Слово «зритель» вообще не очень годится для описаний той функции, которую он исполняет в театре. Кажется, что зритель должен только смотреть, но это не всегда так. Некоторые зрители засыпают во время спектакля и не видят ничего на сцене. Значит ли это, что они перестают быть зрителями? Или их следует назвать недобросовестными зрителями, не справившимися со своей функцией? А спектакль, на котором заснуло сто процентов зрителей, считается ли состоявшимся? Но кроме субъективных причин, по которым зритель не смотрит на сцену, бывают ещё и объективные: например, в зале Большого Театра есть кресла, с которых видно около десяти процентов сцены, то есть «зритель», оказавшийся на этих местах, практически ничего не видит. Такие же места с ограниченным обзором есть во всех крупных оперных театрах. Очевидно, что это было сделано сознательно, такая кастрация взгляда была частью театрального замысла и архитектурного решения: некоторые зрители не должны видеть представление полностью, не все имеют такое счастье видеть сцену. Одно это даёт нам почву думать, что функция зрителя не сводится только к зрению. Зритель должен присутствовать. Телесно находиться в театре, тем самым выступая свидетелем и соучастником сценического события, даже если совершенно не осознаёт или не видит того, что творится на сцене.

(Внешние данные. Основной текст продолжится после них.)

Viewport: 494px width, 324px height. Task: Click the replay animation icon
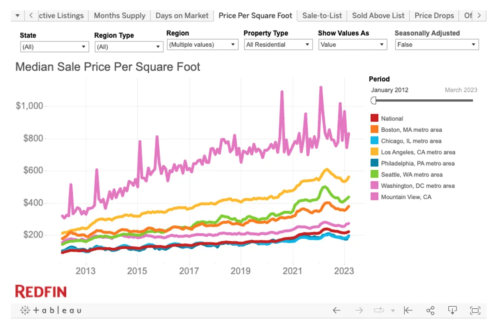(379, 310)
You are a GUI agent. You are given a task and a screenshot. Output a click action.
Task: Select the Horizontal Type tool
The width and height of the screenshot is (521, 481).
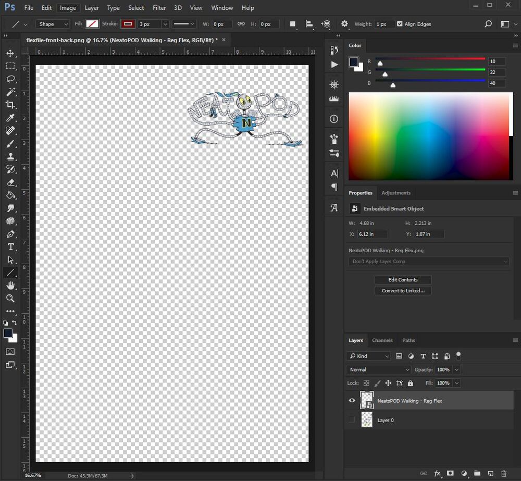click(x=11, y=246)
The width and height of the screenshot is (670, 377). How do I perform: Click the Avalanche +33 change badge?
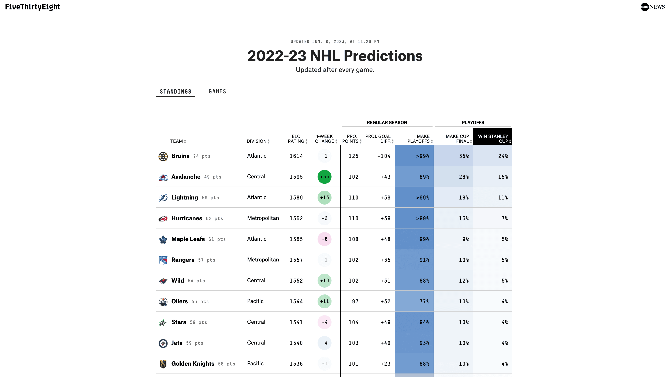click(324, 177)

Театральный церемониал оставляет зрителю не так много сигнальных знаков, при помощи которых он мог бы обозначать своё отношение к происходящему на сцене: кашлять в знак скуки, аплодировать в знак одобрения, выходить вон в знак протеста. Но это всего лишь знаковая система, часть той семиотики театра, которая неизменна веками, зритель должен лишь смотреть и высказываться при помощи своей сигнальной системы относительно театрального действия. Это, дескать, и называется коммуникативная функция театра. Тогда как именно зритель и создаёт действие. Своим присутствием, своим взглядом, и своим свидетельством. Если действие никто не наблюдает, если его никто не запечатлел в своём восприятии, то оно не является сценическим событием, в лучшем случае репетицией. Действие не только нуждается в свидетеле, но и становится действием лишь потому, что засвидетельствовано кем-то. Как показал Джорджо Агамбен, бытие берёт своё начало в момент свидетельства, именно эта узнанность и признанность делают акт творения.
Для театра необходимо присутствие свидетеля, ведь именно его тело и создаёт влечения, резонанс стихий. Именно в нём сходятся все силовые линии театрального события. Если и говорить о коммуникативной функции театра, то она вряд ли сводится к обмену сообщениями между зрителем и актёром (с этой функцией и фэйсбук неплохо справляется), театр же организует встречу с телом и засвидетельствование этого со-бытия-тела. В этом и заключается цель театрального действия.